His early presidency has been dogged by FBI and congressional investigations into whether his campaign co-ordinated with Russians to tilt the race in his favour. It is a persistent distraction that Mr Trump would not discuss on the record.

Furthermore, his three months-plus in office have amounted to a swift education in a world wholly unfamiliar to a 70-year-old who spent his career in real estate and reality television.

For his example, his two disputed travel ban executive orders are languishing, blocked by federal judges.

On Capitol Hill, majority Republicans muscled through Mr Trump's nominee for the Supreme Court, Judge Neil Gorsuch, but had to blow up long-standing Senate rules to do so.

Then there was the legislative debacle when Mr Trump's own party could not come together to fulfil its long-sought promise of repealing President Barack Obama's healthcare law.

HW Brands, a history professor at the University of Texas at Austin, said Mr Trump is learning that "the world is the way it is for a whole bunch of complicated reasons. And changing the guy at the top doesn't change the world".

Mr Trump would not concede that point, but he did acknowledge that being commander in chief brings with it a "human responsibility" that he did not much bother with in business.

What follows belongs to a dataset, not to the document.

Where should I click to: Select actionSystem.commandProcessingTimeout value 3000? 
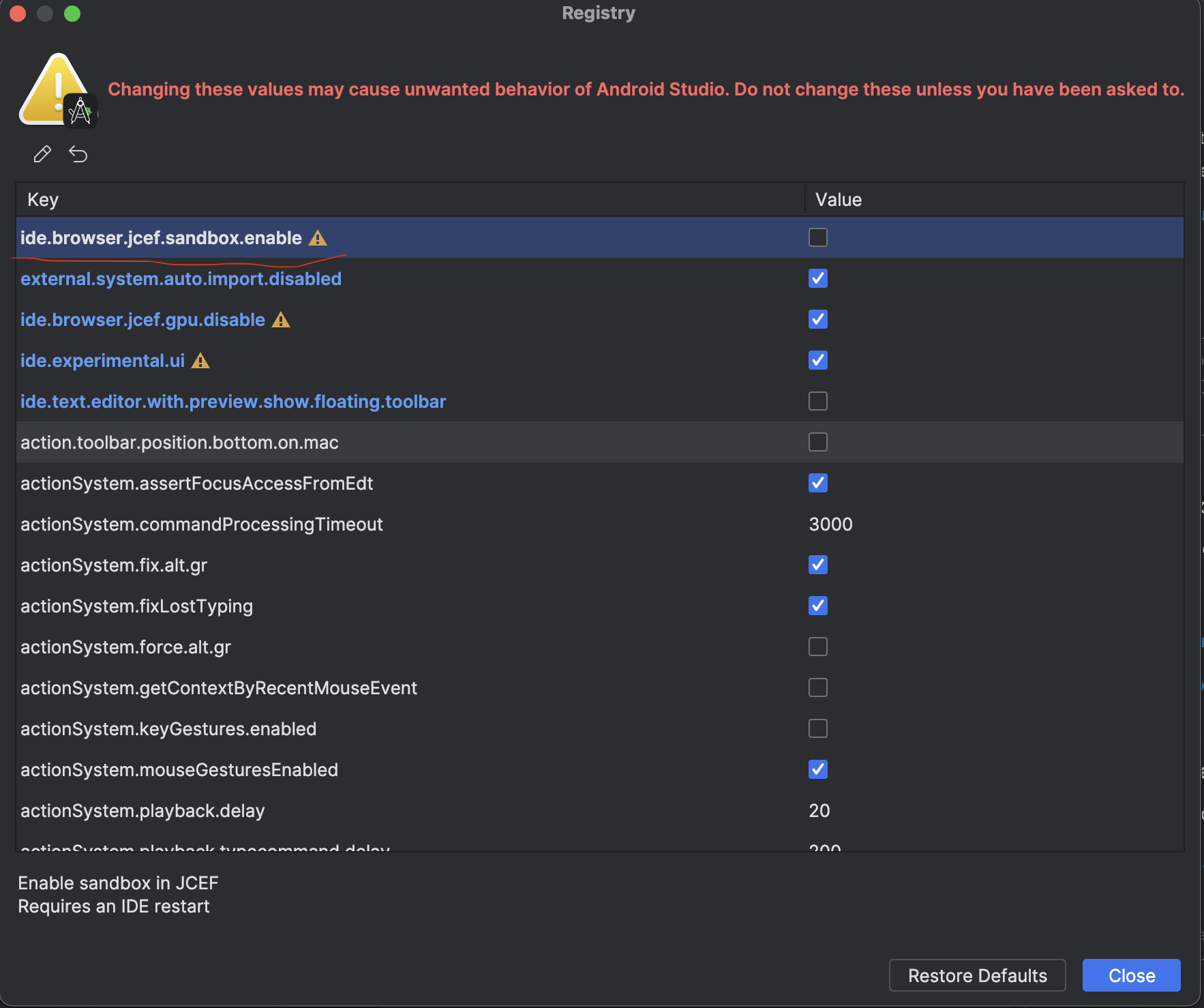[x=830, y=524]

"When it came time to, as an example, send out the 59 missiles, the Tomahawks in Syria," Mr Trump said, "I'm saying to myself, 'You know, this is more than just like 79 (sic) missiles. This is death that's involved because people could have been killed. This is risk that's involved.'

"Here, everything, pretty much everything you do in government involves heart, whereas in business most things don't involve heart," he said. "In fact, in business you're actually better off without it."

As for accomplishments, Mr Trump cited "tremendous success" on an undefined strategy for defeating the so-called 'Islamic State' group and he talked at length about saving taxpayers hundreds of millions of dollars on the price of F-35 fighter jets.

It is too soon to say whether the presidency has changed Mr Trump in substantive ways. He has backpedalled on an array of issues in recent weeks, including his critiques of Nato, but his self-proclaimed flexibility means he could move back to where he started just as quickly.

He fires off tweets at odd hours of the morning and night, sending Washington into a stir with just a few words.

He still litigates the presidential campaign, mentioning multiple times during the interview how difficult it is for a Republican presidential nominee to win the Electoral College.

He is acutely aware of how he is being covered in the media, rattling off the ratings for some of his television appearances. But he says he has surprised even himself with some recent self-discipline: He has stopped watching what he perceives as his negative coverage on CNN and MSNBC.

For the moment, Mr Trump seems to have clamped down on the infighting and rivalries among his top White House staff that have spilled into the press and created a sense of paranoia in the West Wing.

He praised his national security team in particular and said his political team in the White House does not get the credit it deserves for its work in a high-pressure setting.

"This is a very tough environment," he said. "Not caused necessarily by me."